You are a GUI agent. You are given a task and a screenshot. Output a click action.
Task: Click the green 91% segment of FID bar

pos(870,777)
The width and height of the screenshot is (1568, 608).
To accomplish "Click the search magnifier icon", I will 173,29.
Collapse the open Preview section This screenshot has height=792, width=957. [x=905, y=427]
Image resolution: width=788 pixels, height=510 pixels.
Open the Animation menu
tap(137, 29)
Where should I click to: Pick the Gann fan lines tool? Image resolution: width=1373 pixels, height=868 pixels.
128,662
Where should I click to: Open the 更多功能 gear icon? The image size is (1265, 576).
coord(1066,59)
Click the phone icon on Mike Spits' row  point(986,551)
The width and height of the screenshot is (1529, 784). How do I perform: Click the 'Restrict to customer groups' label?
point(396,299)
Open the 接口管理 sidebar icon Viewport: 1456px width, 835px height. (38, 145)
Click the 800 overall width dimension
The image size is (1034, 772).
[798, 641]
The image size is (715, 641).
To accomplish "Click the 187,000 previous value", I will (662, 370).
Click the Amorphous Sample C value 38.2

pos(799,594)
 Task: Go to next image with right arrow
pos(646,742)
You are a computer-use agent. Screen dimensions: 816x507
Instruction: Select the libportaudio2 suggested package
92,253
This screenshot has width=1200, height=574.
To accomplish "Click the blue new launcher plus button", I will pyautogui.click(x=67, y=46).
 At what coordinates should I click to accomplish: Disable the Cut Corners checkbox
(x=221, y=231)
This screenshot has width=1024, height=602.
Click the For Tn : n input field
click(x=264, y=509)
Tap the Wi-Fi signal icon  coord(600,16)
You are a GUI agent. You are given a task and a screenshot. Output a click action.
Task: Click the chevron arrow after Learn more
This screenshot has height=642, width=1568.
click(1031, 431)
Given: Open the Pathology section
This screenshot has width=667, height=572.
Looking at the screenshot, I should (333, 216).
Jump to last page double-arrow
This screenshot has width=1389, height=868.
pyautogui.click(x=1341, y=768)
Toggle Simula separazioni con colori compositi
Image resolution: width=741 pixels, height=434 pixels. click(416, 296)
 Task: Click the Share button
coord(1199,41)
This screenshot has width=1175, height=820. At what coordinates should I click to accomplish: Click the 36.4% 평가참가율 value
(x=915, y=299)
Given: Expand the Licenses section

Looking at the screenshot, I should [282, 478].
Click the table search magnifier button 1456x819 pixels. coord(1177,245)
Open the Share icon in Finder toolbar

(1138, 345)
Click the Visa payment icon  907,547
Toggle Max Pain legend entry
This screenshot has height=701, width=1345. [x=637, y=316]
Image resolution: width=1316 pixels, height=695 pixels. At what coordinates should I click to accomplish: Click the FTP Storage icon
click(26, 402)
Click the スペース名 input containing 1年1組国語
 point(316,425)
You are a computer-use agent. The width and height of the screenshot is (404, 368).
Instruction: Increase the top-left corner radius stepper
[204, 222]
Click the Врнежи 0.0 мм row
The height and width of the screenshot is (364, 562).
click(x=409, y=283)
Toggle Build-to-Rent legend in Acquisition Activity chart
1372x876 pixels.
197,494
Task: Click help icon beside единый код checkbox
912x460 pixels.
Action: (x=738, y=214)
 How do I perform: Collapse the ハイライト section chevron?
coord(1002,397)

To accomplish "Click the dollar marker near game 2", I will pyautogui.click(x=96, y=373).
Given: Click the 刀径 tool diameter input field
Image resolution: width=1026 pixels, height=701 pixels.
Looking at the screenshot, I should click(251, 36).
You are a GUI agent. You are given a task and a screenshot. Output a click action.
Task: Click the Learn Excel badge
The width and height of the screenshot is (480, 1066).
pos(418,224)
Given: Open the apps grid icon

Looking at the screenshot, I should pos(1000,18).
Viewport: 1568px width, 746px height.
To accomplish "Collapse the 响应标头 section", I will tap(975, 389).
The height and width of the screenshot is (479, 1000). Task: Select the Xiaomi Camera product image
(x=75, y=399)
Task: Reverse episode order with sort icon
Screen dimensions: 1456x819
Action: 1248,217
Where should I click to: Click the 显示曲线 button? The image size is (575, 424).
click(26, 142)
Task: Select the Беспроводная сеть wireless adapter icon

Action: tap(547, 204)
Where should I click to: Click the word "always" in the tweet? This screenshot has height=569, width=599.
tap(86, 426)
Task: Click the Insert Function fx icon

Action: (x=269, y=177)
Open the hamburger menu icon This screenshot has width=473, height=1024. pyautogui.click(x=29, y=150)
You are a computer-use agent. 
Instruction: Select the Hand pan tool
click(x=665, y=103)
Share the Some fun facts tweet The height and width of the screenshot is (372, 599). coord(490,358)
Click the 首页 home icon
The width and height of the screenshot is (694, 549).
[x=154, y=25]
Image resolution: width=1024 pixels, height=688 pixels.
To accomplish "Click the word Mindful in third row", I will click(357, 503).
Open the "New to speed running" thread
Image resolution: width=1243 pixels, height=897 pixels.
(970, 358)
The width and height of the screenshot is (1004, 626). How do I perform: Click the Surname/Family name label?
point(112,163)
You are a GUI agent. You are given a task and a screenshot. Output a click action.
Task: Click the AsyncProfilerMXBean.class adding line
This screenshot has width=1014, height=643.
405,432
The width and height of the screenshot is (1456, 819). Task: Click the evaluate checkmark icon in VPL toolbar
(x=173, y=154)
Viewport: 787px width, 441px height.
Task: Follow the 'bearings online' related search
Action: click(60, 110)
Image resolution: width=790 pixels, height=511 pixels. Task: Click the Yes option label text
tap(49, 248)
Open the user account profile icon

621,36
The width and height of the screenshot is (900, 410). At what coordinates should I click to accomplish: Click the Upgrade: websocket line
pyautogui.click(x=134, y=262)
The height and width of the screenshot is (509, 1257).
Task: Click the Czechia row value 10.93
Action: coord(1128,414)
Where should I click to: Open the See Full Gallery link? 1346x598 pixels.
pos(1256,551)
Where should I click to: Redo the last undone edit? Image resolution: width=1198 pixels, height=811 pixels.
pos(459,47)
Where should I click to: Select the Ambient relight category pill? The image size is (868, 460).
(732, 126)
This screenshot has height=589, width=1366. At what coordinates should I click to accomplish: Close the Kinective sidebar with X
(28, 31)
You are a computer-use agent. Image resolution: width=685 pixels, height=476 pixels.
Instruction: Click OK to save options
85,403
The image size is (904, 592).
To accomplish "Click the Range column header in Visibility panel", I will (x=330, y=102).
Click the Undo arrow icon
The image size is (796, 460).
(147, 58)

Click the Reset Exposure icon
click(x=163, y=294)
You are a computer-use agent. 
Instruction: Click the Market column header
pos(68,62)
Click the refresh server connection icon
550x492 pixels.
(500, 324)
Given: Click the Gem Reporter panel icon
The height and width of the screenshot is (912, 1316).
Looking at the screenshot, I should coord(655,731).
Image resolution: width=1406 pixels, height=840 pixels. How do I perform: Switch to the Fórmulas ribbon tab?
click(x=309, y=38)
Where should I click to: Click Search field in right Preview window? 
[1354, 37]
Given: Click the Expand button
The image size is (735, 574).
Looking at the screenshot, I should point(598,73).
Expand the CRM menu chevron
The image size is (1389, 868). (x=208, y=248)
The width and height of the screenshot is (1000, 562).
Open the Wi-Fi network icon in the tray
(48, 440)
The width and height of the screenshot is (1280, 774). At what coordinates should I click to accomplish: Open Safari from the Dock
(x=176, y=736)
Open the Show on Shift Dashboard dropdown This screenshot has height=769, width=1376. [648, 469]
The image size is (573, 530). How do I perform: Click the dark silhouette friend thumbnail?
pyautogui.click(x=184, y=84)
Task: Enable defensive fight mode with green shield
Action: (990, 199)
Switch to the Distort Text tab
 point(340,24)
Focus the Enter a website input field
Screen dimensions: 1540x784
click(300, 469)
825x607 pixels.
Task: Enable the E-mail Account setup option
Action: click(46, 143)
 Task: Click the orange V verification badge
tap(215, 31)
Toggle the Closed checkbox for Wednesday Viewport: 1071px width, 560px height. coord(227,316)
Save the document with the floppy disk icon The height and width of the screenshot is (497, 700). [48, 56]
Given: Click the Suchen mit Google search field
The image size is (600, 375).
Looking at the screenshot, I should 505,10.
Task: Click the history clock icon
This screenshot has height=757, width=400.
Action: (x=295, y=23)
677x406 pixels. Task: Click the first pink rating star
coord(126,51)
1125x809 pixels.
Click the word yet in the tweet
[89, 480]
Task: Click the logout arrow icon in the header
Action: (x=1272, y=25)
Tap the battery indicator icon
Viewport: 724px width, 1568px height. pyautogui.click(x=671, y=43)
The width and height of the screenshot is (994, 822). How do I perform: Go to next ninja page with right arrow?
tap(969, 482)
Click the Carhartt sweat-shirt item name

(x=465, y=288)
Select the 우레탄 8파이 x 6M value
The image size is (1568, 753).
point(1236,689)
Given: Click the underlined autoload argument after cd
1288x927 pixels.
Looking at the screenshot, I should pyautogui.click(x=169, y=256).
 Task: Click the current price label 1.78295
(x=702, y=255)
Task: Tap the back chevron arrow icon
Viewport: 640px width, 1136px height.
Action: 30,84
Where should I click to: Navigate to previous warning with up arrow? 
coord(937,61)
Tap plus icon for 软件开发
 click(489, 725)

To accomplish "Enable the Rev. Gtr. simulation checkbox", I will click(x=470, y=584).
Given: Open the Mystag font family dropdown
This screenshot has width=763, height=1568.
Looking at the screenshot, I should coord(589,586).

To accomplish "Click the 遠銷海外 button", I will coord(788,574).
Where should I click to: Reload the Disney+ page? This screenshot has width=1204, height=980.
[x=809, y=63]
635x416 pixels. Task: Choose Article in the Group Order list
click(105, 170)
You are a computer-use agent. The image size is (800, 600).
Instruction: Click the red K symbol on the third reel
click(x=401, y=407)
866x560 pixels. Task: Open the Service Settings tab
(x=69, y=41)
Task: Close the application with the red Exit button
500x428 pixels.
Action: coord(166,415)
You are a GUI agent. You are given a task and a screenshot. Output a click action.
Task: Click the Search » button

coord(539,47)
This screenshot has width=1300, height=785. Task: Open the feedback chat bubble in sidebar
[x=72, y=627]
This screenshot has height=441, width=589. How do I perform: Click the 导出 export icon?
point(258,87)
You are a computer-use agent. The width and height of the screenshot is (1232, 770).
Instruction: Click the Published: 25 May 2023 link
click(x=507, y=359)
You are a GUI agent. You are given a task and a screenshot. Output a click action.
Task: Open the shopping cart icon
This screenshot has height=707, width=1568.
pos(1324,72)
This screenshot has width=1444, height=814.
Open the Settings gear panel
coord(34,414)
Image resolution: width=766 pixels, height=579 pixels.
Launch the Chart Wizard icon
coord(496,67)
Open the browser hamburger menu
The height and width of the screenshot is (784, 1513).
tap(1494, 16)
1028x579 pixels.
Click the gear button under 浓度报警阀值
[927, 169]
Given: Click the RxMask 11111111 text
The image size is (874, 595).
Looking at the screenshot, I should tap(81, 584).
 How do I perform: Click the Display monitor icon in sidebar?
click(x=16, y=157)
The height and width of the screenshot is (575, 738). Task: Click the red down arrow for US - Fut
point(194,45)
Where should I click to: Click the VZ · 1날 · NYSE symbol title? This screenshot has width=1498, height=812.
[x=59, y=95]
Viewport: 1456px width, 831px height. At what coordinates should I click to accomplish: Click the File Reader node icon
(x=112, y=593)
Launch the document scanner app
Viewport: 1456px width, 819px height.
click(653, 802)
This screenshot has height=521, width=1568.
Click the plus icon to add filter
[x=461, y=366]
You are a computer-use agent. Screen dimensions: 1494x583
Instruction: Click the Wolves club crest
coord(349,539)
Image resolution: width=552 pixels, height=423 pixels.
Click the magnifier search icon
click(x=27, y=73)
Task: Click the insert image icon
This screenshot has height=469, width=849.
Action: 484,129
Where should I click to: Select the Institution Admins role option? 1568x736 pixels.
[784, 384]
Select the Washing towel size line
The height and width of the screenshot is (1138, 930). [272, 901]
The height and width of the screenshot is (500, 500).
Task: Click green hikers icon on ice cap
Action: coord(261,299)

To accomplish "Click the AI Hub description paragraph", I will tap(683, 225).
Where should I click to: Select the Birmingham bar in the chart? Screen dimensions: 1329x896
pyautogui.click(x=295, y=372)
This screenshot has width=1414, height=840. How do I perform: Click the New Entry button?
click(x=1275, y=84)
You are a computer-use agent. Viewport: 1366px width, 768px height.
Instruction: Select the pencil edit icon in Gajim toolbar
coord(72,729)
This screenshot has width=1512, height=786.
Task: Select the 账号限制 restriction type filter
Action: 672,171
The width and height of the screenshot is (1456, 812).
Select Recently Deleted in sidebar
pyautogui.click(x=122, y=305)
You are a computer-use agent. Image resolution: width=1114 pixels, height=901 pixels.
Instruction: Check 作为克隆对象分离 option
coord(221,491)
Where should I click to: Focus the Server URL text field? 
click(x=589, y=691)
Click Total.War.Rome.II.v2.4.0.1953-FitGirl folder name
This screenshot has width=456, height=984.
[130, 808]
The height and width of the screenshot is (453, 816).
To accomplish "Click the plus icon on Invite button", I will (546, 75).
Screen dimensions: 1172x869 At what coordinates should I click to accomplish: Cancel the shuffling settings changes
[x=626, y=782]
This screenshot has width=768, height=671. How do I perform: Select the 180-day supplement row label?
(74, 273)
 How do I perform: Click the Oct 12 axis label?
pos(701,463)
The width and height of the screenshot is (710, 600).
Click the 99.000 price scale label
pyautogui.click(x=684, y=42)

○ ○ ○

What you are asked to do: Extract the lines of the material from the line containing "The image size is (715, 641)." up to and including the line containing "pyautogui.click(x=1341, y=768)", and repeat them without any changes.

Full answer:
The image size is (715, 641).
To accomplish "Click the 187,000 previous value", I will (662, 370).
Click the Amorphous Sample C value 38.2

pos(799,594)
 Task: Go to next image with right arrow
pos(646,742)
You are a computer-use agent. Screen dimensions: 816x507
Instruction: Select the libportaudio2 suggested package
92,253
This screenshot has width=1200, height=574.
To accomplish "Click the blue new launcher plus button", I will pyautogui.click(x=67, y=46).
 At what coordinates should I click to accomplish: Disable the Cut Corners checkbox
(x=221, y=231)
This screenshot has width=1024, height=602.
Click the For Tn : n input field
click(x=264, y=509)
Tap the Wi-Fi signal icon  coord(600,16)
You are a GUI agent. You are given a task and a screenshot. Output a click action.
Task: Click the chevron arrow after Learn more
This screenshot has height=642, width=1568.
click(1031, 431)
Given: Open the Pathology section
This screenshot has width=667, height=572.
Looking at the screenshot, I should (333, 216).
Jump to last page double-arrow
This screenshot has width=1389, height=868.
pyautogui.click(x=1341, y=768)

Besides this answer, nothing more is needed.